Mari saya bedah satu-satu. Pertama, rehabilitasi reputasi. Sederhananya, memperbaiki nama baik. Plesetan kata ‘Malang’ menjadi ‘Maling’ itu tak main-main lho, Bapak-bapak Ibu-ibu. Malang yang selama ini memiliki sebutan kota apel, kota bunga, kota pendidikan, kota wisata dan banyak lagi lainnya, masa mau ditambahin lagi sebagai kota korupsi atau kota maling? Malang punya sentra keramik dan sentra keripik buah, masa mau ditambahin sentra koruptor? Terus wisatawan ke Malang beli oleh-oleh koruptor gitu?
Ya ya ya, saya tahu di antara pembaca sekalian akan ada yang berpikir, “Bukannya kalau ada Museum Korupsi di Malang, malah makin menguatkan kesan Malang sebagai kota Korupsi?”
Nah sebelum anda ngomel ke situ, saya alihkan ke poin nomor dua, yakni sebagai pengingat kepada generasi selanjutnya. Kasus tertangkapnya koruptor di Malang Raya secara berturut-turut dalam kurun waktu 1 tahun adalah hal yang memalukan tentu saja. Sejarah akan mencatatnya.
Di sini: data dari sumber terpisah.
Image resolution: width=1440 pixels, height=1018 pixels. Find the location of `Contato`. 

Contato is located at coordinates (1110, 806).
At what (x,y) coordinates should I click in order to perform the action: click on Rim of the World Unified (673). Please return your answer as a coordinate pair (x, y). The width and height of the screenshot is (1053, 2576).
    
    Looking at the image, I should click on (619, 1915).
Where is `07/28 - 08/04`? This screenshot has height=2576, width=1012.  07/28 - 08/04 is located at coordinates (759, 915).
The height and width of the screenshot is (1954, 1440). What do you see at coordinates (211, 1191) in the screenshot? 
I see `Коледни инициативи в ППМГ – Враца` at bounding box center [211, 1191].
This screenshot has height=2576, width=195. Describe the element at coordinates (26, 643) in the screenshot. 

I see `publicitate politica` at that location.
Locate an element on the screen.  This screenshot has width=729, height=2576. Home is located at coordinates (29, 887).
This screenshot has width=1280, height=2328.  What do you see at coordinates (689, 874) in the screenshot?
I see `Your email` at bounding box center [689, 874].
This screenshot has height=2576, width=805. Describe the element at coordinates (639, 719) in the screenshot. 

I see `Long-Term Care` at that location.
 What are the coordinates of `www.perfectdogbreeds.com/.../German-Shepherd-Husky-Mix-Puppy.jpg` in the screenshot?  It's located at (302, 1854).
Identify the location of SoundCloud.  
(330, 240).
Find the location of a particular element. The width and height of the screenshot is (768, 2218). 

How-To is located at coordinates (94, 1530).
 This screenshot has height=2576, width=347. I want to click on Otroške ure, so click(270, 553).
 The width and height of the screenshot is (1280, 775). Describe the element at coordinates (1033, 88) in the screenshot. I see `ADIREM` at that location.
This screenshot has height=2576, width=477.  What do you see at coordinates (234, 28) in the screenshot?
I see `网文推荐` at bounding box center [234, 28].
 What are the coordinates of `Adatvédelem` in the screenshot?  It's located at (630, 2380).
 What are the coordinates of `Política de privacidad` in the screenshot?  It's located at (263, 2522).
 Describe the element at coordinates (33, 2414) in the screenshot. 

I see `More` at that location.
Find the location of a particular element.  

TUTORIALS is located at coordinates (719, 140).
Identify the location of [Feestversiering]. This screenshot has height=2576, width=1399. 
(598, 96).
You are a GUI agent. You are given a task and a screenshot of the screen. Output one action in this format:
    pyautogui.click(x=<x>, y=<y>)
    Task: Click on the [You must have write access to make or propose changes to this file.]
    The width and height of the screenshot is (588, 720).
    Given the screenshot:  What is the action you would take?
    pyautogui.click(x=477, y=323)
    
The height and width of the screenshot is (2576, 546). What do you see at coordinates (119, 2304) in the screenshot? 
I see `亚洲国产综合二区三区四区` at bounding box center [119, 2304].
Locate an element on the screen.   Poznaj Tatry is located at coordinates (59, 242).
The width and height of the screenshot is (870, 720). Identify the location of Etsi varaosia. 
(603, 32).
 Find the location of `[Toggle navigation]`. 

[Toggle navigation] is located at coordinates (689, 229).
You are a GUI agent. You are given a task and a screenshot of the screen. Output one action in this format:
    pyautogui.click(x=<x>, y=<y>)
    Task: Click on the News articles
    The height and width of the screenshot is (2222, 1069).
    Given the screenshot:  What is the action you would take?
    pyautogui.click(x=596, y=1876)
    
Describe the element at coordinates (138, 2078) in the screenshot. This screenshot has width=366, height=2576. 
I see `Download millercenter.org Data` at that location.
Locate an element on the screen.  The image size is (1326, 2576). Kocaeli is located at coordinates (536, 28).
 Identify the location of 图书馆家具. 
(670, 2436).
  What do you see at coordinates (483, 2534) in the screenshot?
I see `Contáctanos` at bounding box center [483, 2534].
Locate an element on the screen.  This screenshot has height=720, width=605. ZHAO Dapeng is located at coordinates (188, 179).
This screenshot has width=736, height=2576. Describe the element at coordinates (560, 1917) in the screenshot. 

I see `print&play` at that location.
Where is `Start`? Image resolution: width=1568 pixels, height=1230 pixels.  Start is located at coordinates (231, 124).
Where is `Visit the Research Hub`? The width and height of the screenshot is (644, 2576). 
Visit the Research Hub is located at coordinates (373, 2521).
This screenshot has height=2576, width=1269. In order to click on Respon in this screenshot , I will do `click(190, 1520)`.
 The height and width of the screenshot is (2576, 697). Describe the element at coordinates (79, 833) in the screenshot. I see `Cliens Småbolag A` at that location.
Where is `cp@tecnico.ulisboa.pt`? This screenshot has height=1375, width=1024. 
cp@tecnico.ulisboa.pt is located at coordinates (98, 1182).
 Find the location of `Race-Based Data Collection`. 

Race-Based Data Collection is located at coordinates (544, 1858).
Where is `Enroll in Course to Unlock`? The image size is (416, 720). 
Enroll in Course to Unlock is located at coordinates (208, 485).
Tak perlu malu untuk diakui. Kesalahan di masa lalu terjadi untuk pembelajaran di masa depan bukan?
Jadi ide museum korupsi bukan untuk menegaskan predikat Malang sebagai daerah korupsi. Bukan! Tapi, untuk mengingatkan kepada generasi selanjutnya agar tidak mengulangi sejarah masa lalu yang memalukan. Mengakui masa lalu yang memalukan bukan hal yang buruk, tapi mengulangi kejadian memalukan adalah hal konyol. Sama seperti Jerman yang mengakui masa lalu kelamnya soal NAZI dengan mendirikan monumen dan museum sebagai pengingat untuk generasi penerus. Bukan begitu Bang Mikail Gibran yang saat ini sedang ada di Jerman kebingungan mencari rokok Surya 12?
Yang terakhir, duit. Ya. Saya oportunis saja. Ide museum korupsi bisa menghasilkan duit untuk Pendapatan Asli Daerah. Agar wisatawan tertarik datang, maka bikinlah museumnya dengan konsep menarik. Bagaimana cara agar menarik? Tentu saja dengan menyediakan spot foto yang instagramable.
Misal dengan membuat area foto dengan set penjara ala penjara KPK, menyewakan kostum ala penyidik KPK atau tahanan KPK dan lain sebagainya. Pokoknya instagramable aja. Bukankah semua tempat wisata di Malang Raya pada dasarnya adalah tempat swafoto berbayar?
Sudah. Saya capek ngetik. Yang penting saya usul. Teknis penerapan ide museum korupsi bisa didiskusikan lebih lanjut. Ide ini saya serahkan pada publik Malang atau publik di luar Malang Raya. Tak perlu bayar royalti. Gratis. Monggo, investor yang berminat! Segera tanam modalnya. Tapi tolong, tak perlu “suap-suapan” untuk memuluskan jalannya proyek ini!